Acropora hoeksemai
- Conservation status: Endangered (IUCN 3.1)

Scientific classification
- Kingdom: Animalia
- Phylum: Cnidaria
- Subphylum: Anthozoa
- Class: Hexacorallia
- Order: Scleractinia
- Family: Acroporidae
- Genus: Acropora
- Species: A. hoeksemai
- Binomial name: Acropora hoeksemai Wallace, 1997

= Acropora hoeksemai =

- Authority: Wallace, 1997
- Conservation status: EN

Species of coral

Acropora hoeksemai is a species of acroporid coral that was first described by Dr. Carden Wallace in 1997. Found in shallow reefs in a marine environment, it is found at depths of 8 to 20 m. It is listed as a endangered species on the IUCN Red List, and has a decreasing population. It is common, listed on Appendix II of CITES, and is found over a large range.

==Description==
Acropora hoeksemai is found in colonies that can be 1 to 2 m wide, made of branches joined in the centre of the structure. Some larger colonies have been observed at over 4 m. It is a light brown, white, or cream colour, and the branch ends are upturned, except on the outside of the structure. These branches are not regular, and contain both axial and radial corallites.
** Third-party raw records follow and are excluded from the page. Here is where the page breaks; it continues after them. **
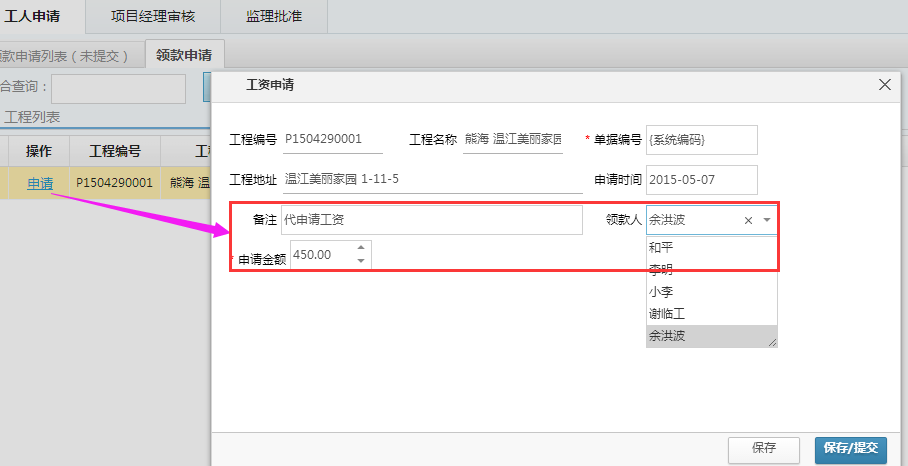The height and width of the screenshot is (466, 908).
Task: Clear the selected payee with the X icon
Action: coord(748,221)
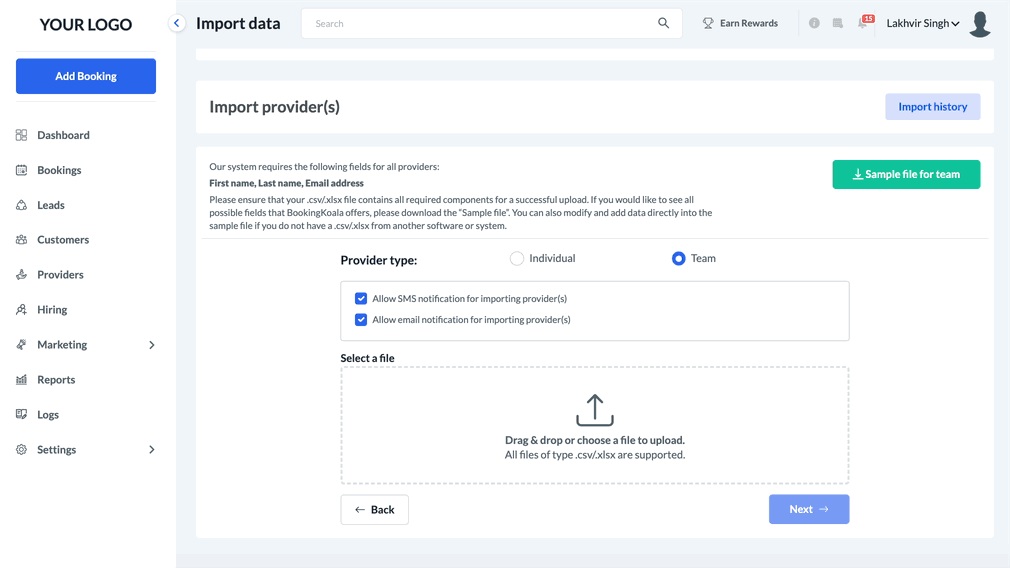Image resolution: width=1010 pixels, height=568 pixels.
Task: Click the search magnifier icon
Action: (x=663, y=23)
Axial corallites can have diameters of between 2 and 2.6 mm. Radial corallites are tube-shaped, neat, orderly, and they are the same sizes. They contain basic spinules. The branches may grow to lengths of up to 150 mm and diameters of between 7 and 15 mm. It is found in marine environments in shallow reefs at depths of 8 to 20 m, and also on slopes and walls of reefs. It reaches maturity at between three and eight years, and it is believed to survive for more than ten years. It is composed of aragonite (calcium carbonate). When grown in captivity it reaches lengths of up to 25 cm. A. hoeksemai looks similar to Acropora valenciennesi and species of the Acropora divaricata group.

==Distribution==
Acropora hoeksemai is a common species and found over a large range; the Solomans, the Indo-Pacific oceans, Papua New Guinea, Okinawa, Southeast Asia, and Thailand. It is native to Australia, Indonesia (found in five regions), Malaysia, Japan, Papua New Guinea, Singapore, Thailand, the Philippines, and the Solomon Islands. There is no specific population for the coral, but numbers are known to be decreasing. It is easily damaged by disease and bleaching, and is also threatened by being prey to starfish Acanthaster planci, climate change, temperature rises, fishing, infrastructure, and other human activities. Some species could be found in Marine Protected Areas. It is listed as an endangered species on the IUCN Red List, and also appears on CITES Appendix II.

==Taxonomy==
It was first described by C.C. Wallace in 1997 as Acropora hoeksemai in Indonesia.